• **SELECTED EXTRACT**:
Grigor Dolapchiev (; born 23 February 1994) is a Bulgarian footballer who plays as a forward for Minyor Pernik.

Club career
Dolapchiev joined the CSKA Academy at the age of nine in 2003.

He made his senior debut on 31 August 2012, at the age of 18, coming on as a substitute for Stanko Yovchev in a 4–1 victory over Minyor Pernik. On 15 December, Dolapchiev came off the bench to score his first senior goal for the club in a 5–0 Bulgarian Cup win against Chavdar Etropole. In mid July 2013, following a change in the club's ownership, he signed his first professional contract with CSKA Sofia. On 29 July 2013, Dolapchiev scored an equalizing goal against Beroe in an A PFG match shortly after coming on as a substitute. On 19 October 2013, he made his first appearance in The Eternal Derby of Bulgaria after coming on as a late second half substitute in the 3:0 home win over Levski Sofia.

• **INFORMATION SUPPLIED**:
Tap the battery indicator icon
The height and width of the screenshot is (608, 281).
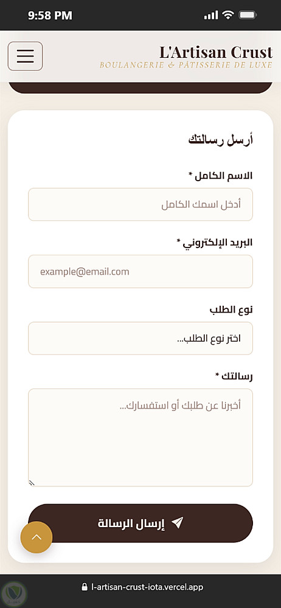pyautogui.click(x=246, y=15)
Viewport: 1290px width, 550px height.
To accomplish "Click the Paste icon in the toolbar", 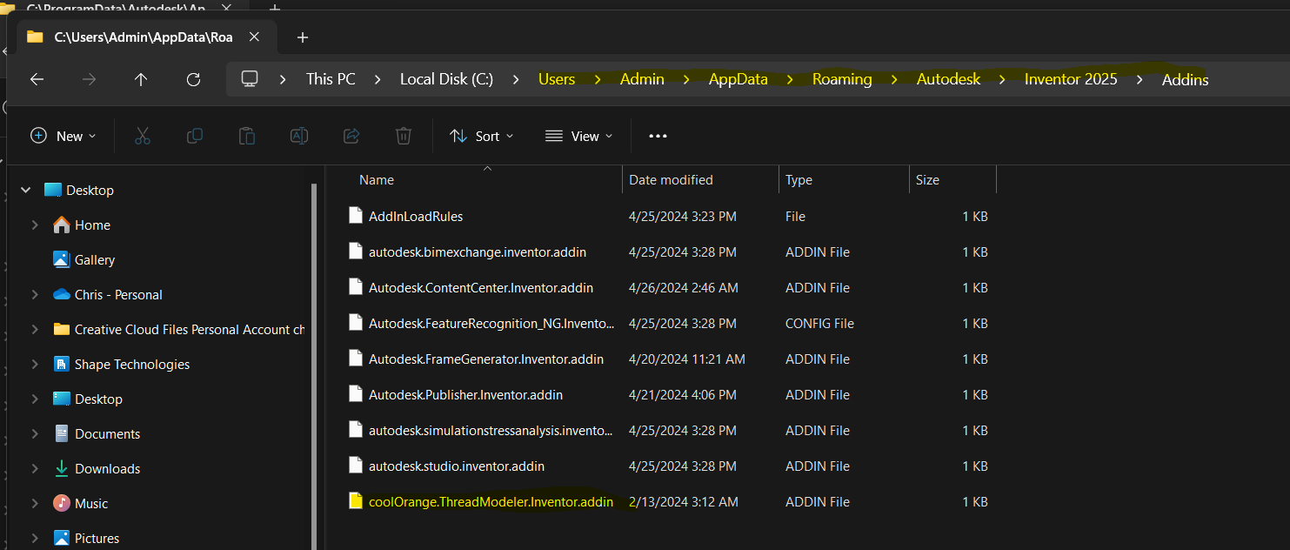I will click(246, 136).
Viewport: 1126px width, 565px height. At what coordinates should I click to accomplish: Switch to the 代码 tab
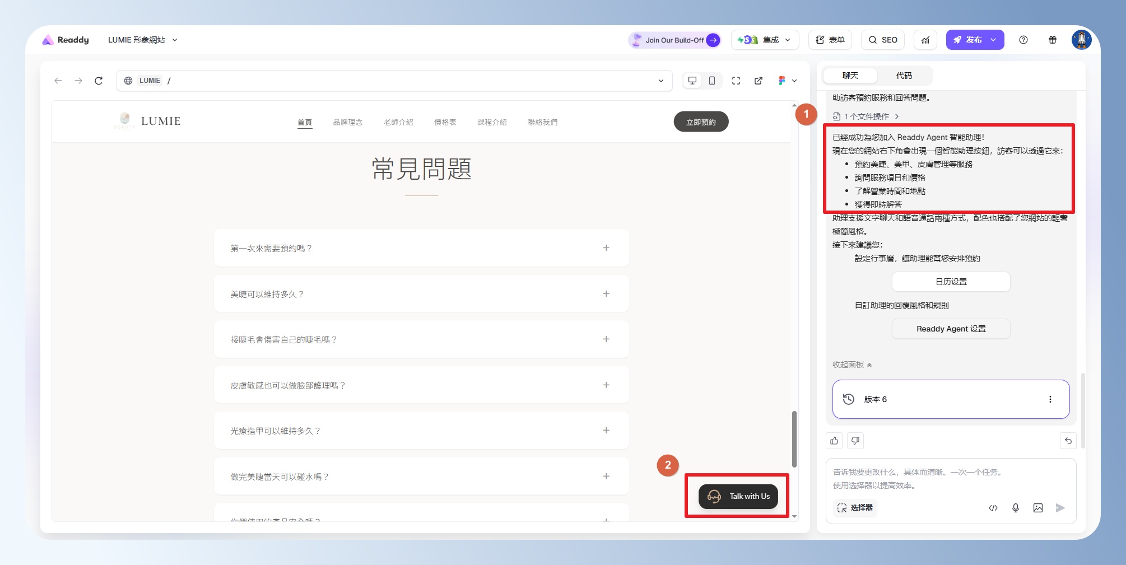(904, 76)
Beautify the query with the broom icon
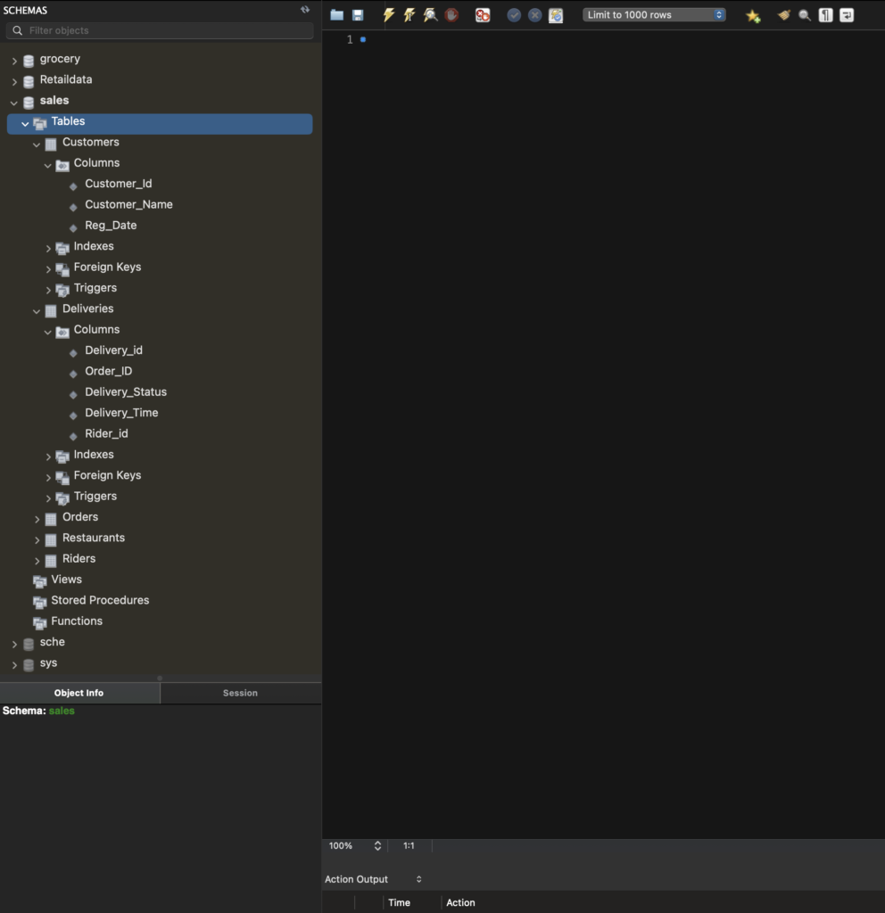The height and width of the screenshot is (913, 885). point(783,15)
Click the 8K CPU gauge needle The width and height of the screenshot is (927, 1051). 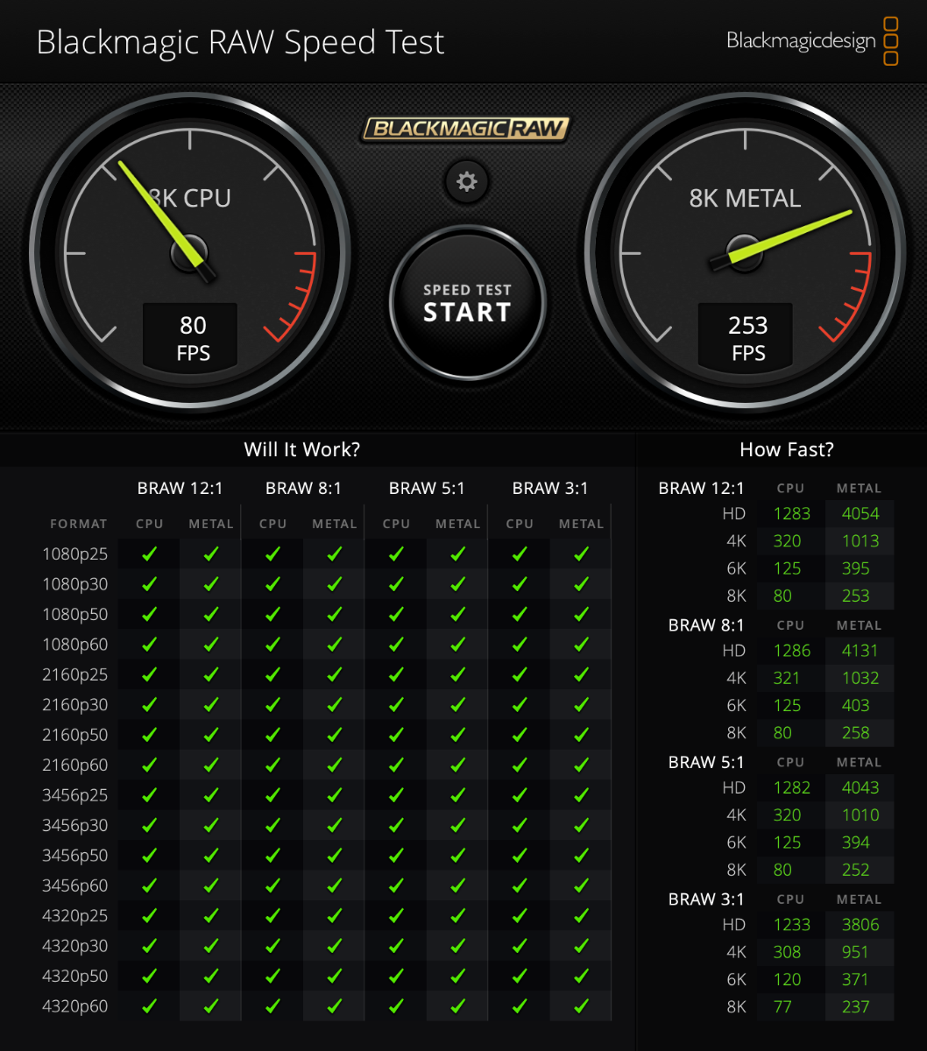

• **PROBLEMS TO WORK ON**:
1. Answer these questions using the Dolapchiev profile above.
(a) At what age did Dolapchiev join the CSKA Academy?
(b) Which team did CSKA beat 5–0 in the Bulgarian Cup when Dolapchiev scored his first senior goal?
(c) Against which team did Dolapchiev score an equalizing goal on 29 July 2013?
2. Reproduce the passage of the Dolapchiev profile that opens with the words containing "Club career" and closes with "over Levski Sofia.".

• **ANSWERS PER TASK**:
1.
(a) Nine
(b) Chavdar Etropole
(c) Beroe

2.
Club career
Dolapchiev joined the CSKA Academy at the age of nine in 2003.

He made his senior debut on 31 August 2012, at the age of 18, coming on as a substitute for Stanko Yovchev in a 4–1 victory over Minyor Pernik. On 15 December, Dolapchiev came off the bench to score his first senior goal for the club in a 5–0 Bulgarian Cup win against Chavdar Etropole. In mid July 2013, following a change in the club's ownership, he signed his first professional contract with CSKA Sofia. On 29 July 2013, Dolapchiev scored an equalizing goal against Beroe in an A PFG match shortly after coming on as a substitute. On 19 October 2013, he made his first appearance in The Eternal Derby of Bulgaria after coming on as a late second half substitute in the 3:0 home win over Levski Sofia.